**** BRANO CITATO
Ruth Ware ha incontrato alcuni blogger per parlare del suo nuovo thriller psicologico Il gioco bugiardo
Ciao Ruth e benvenuta su Milanonera
Ne il gioco bugiardo parli di amicizia tra donne e non è la prima volta che affronti questo tema…
Sì, anche L’invito parlava di amicizia tra donne, ma era un’amicizia tossica, malata e deleteria.
Devo ammettere che dopo quel libro mi sono sentita molto in colpa nei confronti delle mie amiche e quindi mi sono ripromessa che ne avrei scritto un altro con al centro la storia di un’amicizia bella e positiva.
Ho letto molti libri che avevano come soggetto l’amicizia, ma tutti parlavano di donne giovani, di ragazze o adolescenti, Non riuscivo a trovarestorie con protagoniste più vicine alla mia età. Donne alle prese con i problemi che nascono dal tentativo di conciliare il lavoro con gli impegni famigliari, con l’essere moglie e madre, piene di sfide da affrontare ogni giorno.
********
**ESERCIZI PROPOSTI**:
a: Nell'intervista a Ruth Ware, quale libro precedente dell'autrice aveva già trattato l'amicizia tra donne?
b: Scrivi il seguito dell'intervista a Ruth Ware, ripartendo subito dopo l'ultima frase riportata.
**** DATI FORNITI
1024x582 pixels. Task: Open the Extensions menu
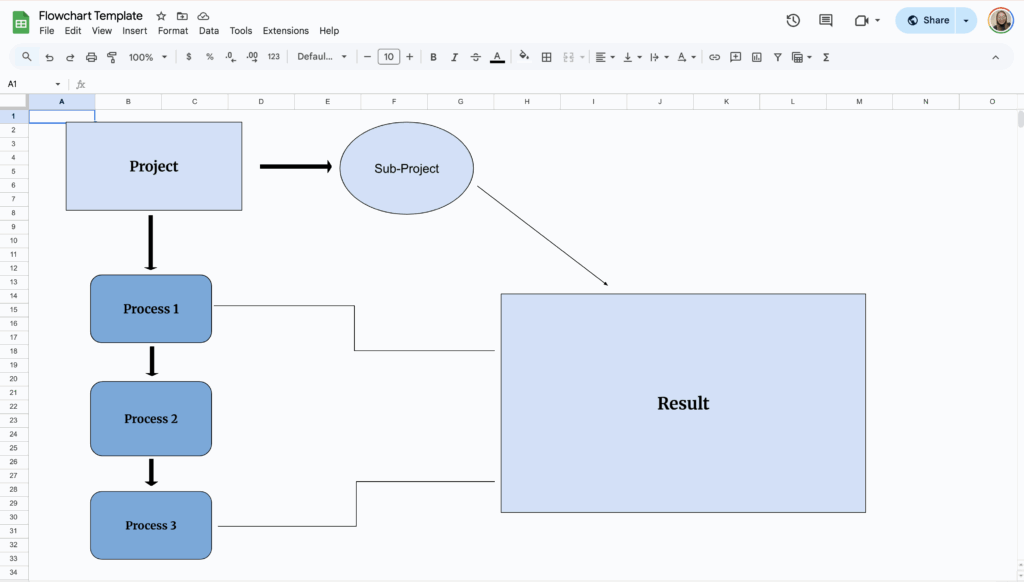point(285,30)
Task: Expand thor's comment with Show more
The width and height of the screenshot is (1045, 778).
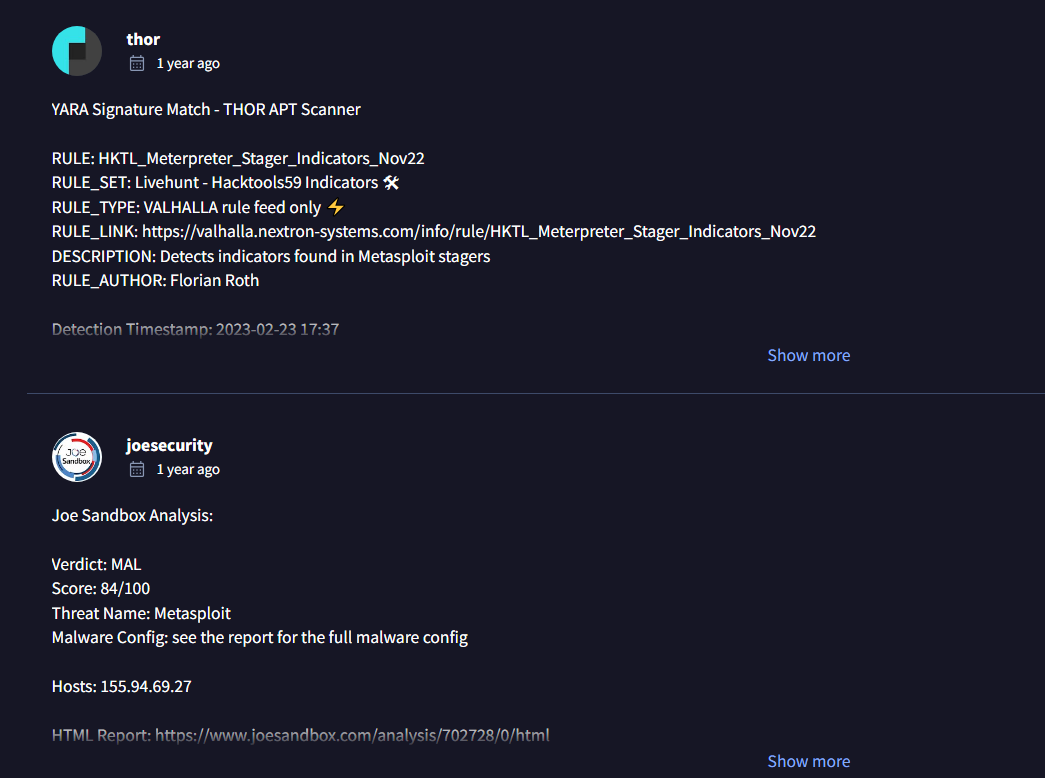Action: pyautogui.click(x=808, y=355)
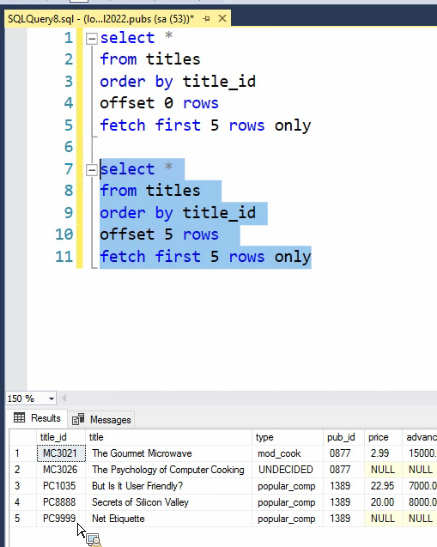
********
**RISPOSTE PER ESERCIZIO**:
a: L'invito.

b:
Quando sei giovane gli amici sono tutto il tuo mondo, sono l’universo con il quale di rapporti, poi, crescendo, arrivano nuove responsabilità e il tuo mondo prende un nuovo assetto, i figli cambiano completamente la tua prospettiva. Ecco, io desideravo avere un personaggio che avesse appena affrontato questa esperienza, questo cambiamento radicale. Desideravo raccontare questo momento di passaggio
Ovviamente parlo di amicizie tra donne perché sono una donna e riesco a calarmi meglio nei loro panni, ne conosco le dinamiche. Potrei anche mettermi nei panni di un uomo, ma sarebbe più complicato.
Ecco, per esempio, ritengo Elena Ferrante una formidabile narratrice di amicizie tra donne.
Qual è il limite dell’amicizia?
Questo è proprio il tema del libro. Ogni persona segna i propri confini, il limite che non intende superare. In Il gioco Bugiardo cerco di esplorare i limiti di ciascuno dei personaggi. Quando si smette di andare in soccorso di un amico? Qui si parla di un rapporto costruito sulla fiducia, ma si scopre che una ha sempre mentito e allora la questione diventa se ci sia mai stata vera amicizia…
Fiducia e bugia…
Come è nato Il gioco bugiardo?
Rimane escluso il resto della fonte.